How Secure is Your Private Cloud?

Opinion
Nov 01, 20164 mins
Security

There is a lot of emphasis and excitement around the growth and versatility of public clouds, overshadowing the strong growth and development of private clouds. A private cloud is not just a virtualized infrastructure of compute and storage services. It is an automated and orchestrated system of virtualized compute, storage, network, and security, where workloads are provisioned, managed, and deprovisioned without human intervention. While private clouds can operate in the same models as public clouds, the tendency for organizations is to run a platform-as-a-service offering. This model usually delivers a service catalog of operating systems and related capabilities that internal users can request for their workload.

In this scenario, IT is typically responsible for securing up to the operating system, while the operating department has responsibility for application, data, and access security. It is critical that these responsibilities be clearly articulated, so that there are no gaps. The best practice to achieve this is to focus on security at the workload.

The goal for any type of environment is consistent visibility, management, policy, and threat intelligence across all functions, from a physical data center to a public cloud, and every variant in between. Focusing on the workload enables the creation of security policies based on multiple attributes that uniquely identify groups of applications, content, and purpose; for example, the operating system, owner ID, or security tag. Using these attributes, instead of IP addresses or other static elements, ensures that the appropriate policy group follows the virtual machine wherever it moves, reducing configuration errors and simplifying the overall rule set.

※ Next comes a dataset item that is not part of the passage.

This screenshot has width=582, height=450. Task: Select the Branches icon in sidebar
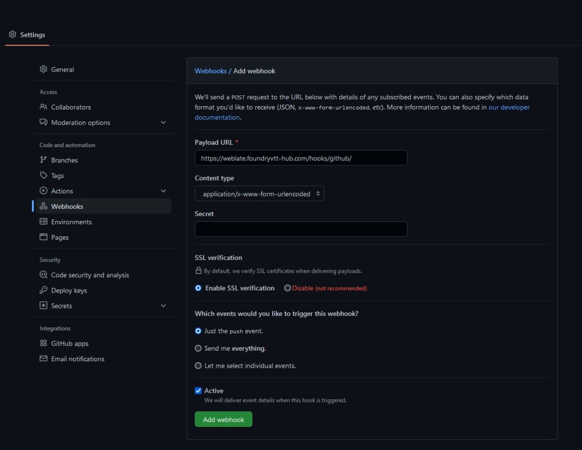click(43, 160)
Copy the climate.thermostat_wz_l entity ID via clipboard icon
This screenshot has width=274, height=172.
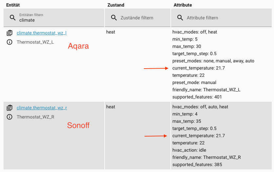(10, 33)
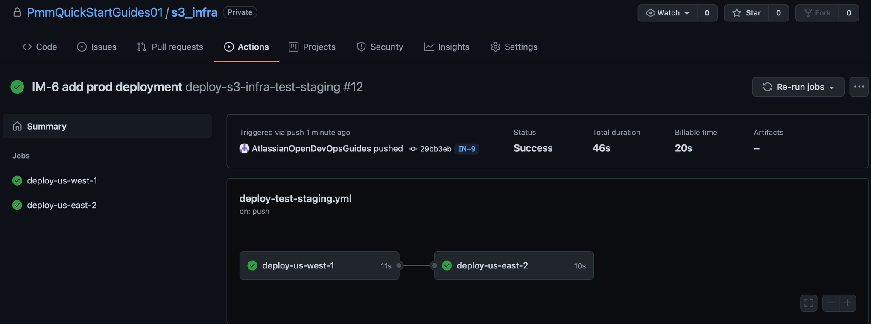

What is challenging about this approach is minimizing the performance impact to each workload, without sacrificing security. The solution is software-defined security. The easiest way to do this would be to put the security functions on each virtual machine, but that is neither an efficient use of resources nor an effective way to deliver consistency across all of the workloads. Instead, security functions should be delivered through the cloud infrastructure and applied automatically.

For network security functions, a virtual intrusion prevention system (IPS) is applied to each workload as it is provisioned, locking down all but the essential traffic necessary for it to function. This isolates the workloads from each other, and has the benefit of minimizing potential misuse of both east-west and north-south communications. The next step is virtual network inspection. Virtual network inspection, automatically applied when a new virtual machine is created with the appropriate policy for that workload, is linked to the workload by the predefined attributes. As a result, it moves with the workload, and is destroyed when the workload is stopped, meaning that new workloads spawn with the most updated set of policies.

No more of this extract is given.